Er habe viele von dessen Inszenierungen an der Berliner Volksbühne mitgemacht. Er erinnerte an dessen Aktionen zu "Tötet Helmut Kohl" oder "Ausländer raus" in Wien. "Natürlich ist Philipp Ruch und das Zentrum für politische Schönheit so etwas wie eine der Gruppen, die den Geist Schlingensiefs versuchen fortzusetzen." Theater seien Stätten, in denen es darum gehe darüber zu streiten, wie sich unsere Wirklichkeit darstelle. Das gelte vor allem jetzt vor dem G20-Gipel in Hamburg, bei dem Bundeskanzlerin Angela Merkel mit Staatsoberhäuptern wie Macron, Erdogan und Trump zusammentreffe. "So richtig normal finde ich es nicht , bei dem was Herr Erdogan in der Türkei macht, dass man sich mit ihm zusammensetzt und so tut, als ob nichts wäre."

Kritik hat sich gedreht

Matthias Lilienthal, aufgenommen, am 16.09.2013 in München (Bayern).

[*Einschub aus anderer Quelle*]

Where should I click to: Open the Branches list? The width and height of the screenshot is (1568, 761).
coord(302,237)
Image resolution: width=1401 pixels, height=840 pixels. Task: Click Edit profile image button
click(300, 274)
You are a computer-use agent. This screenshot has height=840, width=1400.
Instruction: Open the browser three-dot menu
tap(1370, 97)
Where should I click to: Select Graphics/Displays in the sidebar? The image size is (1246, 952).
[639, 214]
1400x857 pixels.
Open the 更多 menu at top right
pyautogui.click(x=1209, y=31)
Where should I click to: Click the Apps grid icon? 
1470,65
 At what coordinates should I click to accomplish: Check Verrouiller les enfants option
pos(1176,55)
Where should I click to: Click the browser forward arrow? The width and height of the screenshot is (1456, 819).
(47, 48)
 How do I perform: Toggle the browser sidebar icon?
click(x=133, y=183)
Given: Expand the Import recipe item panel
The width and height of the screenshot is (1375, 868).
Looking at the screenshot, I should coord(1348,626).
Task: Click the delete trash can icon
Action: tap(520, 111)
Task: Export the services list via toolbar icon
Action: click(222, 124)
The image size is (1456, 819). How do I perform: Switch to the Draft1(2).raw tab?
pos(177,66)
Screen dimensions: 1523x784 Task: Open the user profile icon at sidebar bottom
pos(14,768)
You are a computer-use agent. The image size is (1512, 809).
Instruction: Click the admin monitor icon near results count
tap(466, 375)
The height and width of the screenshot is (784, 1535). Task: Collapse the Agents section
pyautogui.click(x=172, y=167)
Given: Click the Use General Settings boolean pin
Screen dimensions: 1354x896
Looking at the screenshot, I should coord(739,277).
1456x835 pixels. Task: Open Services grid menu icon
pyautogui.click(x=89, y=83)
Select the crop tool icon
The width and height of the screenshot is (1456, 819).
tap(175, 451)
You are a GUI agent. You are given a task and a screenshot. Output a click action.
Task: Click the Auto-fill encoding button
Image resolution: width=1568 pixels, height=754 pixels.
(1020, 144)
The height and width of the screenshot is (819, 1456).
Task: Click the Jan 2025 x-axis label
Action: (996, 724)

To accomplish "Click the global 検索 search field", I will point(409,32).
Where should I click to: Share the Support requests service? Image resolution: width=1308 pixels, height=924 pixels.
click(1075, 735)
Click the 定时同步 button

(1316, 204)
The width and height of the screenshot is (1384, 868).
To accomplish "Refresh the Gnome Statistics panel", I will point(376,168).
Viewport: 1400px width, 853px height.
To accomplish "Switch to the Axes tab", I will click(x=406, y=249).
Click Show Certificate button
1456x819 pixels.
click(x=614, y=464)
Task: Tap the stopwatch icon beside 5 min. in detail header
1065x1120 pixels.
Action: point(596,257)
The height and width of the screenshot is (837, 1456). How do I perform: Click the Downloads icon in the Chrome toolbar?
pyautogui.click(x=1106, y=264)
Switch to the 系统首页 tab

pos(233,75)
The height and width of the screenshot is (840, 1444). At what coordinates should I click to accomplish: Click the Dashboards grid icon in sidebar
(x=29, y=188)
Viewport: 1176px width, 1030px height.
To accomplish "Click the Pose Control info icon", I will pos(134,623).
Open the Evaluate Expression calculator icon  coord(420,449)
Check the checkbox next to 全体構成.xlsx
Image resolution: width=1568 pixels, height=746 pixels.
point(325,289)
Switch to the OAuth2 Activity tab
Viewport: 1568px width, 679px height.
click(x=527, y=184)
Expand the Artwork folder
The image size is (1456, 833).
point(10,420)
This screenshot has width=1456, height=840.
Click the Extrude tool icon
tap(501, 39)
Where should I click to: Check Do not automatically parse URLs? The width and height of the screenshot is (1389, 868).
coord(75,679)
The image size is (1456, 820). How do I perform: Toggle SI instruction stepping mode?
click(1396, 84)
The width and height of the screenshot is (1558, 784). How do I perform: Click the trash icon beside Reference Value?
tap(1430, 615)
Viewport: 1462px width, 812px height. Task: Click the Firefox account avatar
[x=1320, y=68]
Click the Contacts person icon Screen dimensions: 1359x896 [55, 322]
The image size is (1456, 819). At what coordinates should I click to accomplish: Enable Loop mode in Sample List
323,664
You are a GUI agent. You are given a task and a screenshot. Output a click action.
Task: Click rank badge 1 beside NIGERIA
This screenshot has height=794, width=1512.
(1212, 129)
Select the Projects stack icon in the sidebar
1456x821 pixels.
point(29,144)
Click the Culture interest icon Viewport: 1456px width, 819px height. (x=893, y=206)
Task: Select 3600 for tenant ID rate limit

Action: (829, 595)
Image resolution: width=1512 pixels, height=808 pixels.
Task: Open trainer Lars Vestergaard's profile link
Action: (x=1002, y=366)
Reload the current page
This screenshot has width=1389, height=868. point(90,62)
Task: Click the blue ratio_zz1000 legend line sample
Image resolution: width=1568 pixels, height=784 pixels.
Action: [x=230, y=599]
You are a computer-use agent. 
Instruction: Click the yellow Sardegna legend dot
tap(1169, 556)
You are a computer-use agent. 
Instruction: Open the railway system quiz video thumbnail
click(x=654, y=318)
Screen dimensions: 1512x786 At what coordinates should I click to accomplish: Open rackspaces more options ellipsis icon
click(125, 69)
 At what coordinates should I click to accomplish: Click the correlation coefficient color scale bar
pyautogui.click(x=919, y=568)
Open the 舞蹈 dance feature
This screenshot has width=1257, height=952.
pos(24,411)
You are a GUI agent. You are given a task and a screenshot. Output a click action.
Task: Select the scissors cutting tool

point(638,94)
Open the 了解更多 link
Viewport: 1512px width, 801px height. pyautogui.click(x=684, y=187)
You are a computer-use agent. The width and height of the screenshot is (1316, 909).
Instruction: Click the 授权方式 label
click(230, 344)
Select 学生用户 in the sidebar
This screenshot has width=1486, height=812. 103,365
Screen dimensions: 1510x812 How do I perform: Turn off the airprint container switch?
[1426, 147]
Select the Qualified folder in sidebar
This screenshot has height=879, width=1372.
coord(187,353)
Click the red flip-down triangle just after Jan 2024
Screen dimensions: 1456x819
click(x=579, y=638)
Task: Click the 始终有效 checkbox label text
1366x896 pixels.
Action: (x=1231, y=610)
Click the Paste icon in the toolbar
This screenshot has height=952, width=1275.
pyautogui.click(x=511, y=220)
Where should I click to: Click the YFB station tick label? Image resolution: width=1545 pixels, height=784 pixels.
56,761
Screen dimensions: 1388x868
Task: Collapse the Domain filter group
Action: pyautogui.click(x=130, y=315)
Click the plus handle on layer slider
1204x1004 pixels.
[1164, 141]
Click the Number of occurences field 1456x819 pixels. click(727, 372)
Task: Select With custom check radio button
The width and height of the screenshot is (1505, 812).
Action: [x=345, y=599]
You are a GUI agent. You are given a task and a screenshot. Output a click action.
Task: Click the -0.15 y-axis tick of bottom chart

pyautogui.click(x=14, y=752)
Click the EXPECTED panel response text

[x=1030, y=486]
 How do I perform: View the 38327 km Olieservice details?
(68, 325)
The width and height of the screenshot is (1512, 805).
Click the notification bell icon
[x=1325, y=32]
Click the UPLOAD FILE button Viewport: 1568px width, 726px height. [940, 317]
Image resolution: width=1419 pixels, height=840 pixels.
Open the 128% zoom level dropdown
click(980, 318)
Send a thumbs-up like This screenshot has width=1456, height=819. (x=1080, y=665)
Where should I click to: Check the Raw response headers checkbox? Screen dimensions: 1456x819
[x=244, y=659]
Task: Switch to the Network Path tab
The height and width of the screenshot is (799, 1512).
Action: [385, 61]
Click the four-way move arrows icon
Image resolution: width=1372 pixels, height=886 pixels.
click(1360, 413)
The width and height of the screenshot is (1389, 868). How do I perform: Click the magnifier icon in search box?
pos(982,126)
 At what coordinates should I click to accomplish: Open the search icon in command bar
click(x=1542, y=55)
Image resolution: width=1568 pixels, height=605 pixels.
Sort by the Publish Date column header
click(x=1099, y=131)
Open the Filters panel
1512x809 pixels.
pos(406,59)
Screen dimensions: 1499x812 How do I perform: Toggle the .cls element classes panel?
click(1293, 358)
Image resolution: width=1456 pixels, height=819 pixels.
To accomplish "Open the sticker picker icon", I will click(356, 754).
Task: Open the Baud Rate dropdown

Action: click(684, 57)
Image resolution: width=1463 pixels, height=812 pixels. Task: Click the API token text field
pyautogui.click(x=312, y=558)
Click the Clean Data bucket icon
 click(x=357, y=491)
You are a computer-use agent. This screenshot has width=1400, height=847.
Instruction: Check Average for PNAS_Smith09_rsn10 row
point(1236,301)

Matthias Lilienthal, aufgenommen, am 16.09.2013 in München (Bayern).© picture alliance / dpa / Tobias Hase
Zu der Kritik an der Aktion sagte Lilienthal, es sei selbstverständlich, dass das ZPS und die Kammerspiele darauf achteten, dass bei "Scholl 2017" junge Leute nicht zu Schaden kämen. "Trotzdem sich die Aktion 'Scholl 2017' sehr weit in die politische Aktionssphäre vorwagt, bleibt sie immer noch Aktionskunst." Es werde versucht, mit Flugblättern die hiesige und die Istanbuler Bevölkerung aufzurütteln. Auch Schlingensief habe nach seinen Aktionen viel negative Kritik geerntet. Er habe den Eindruck, dass es jetzt zunächst eine sehr entsetzte Reaktion gegeben habe und sich das nun durch die Istanbuler Aktion wende. "Ich lebe hier in der Stadt München, wo zwar die Erinnerung an die Geschwister Scholl in der historischen Distanz gepflegt wird, aber wo Widerstand als politische Ausdrucksform der Gesellschaft sehr, sehr fern liegt."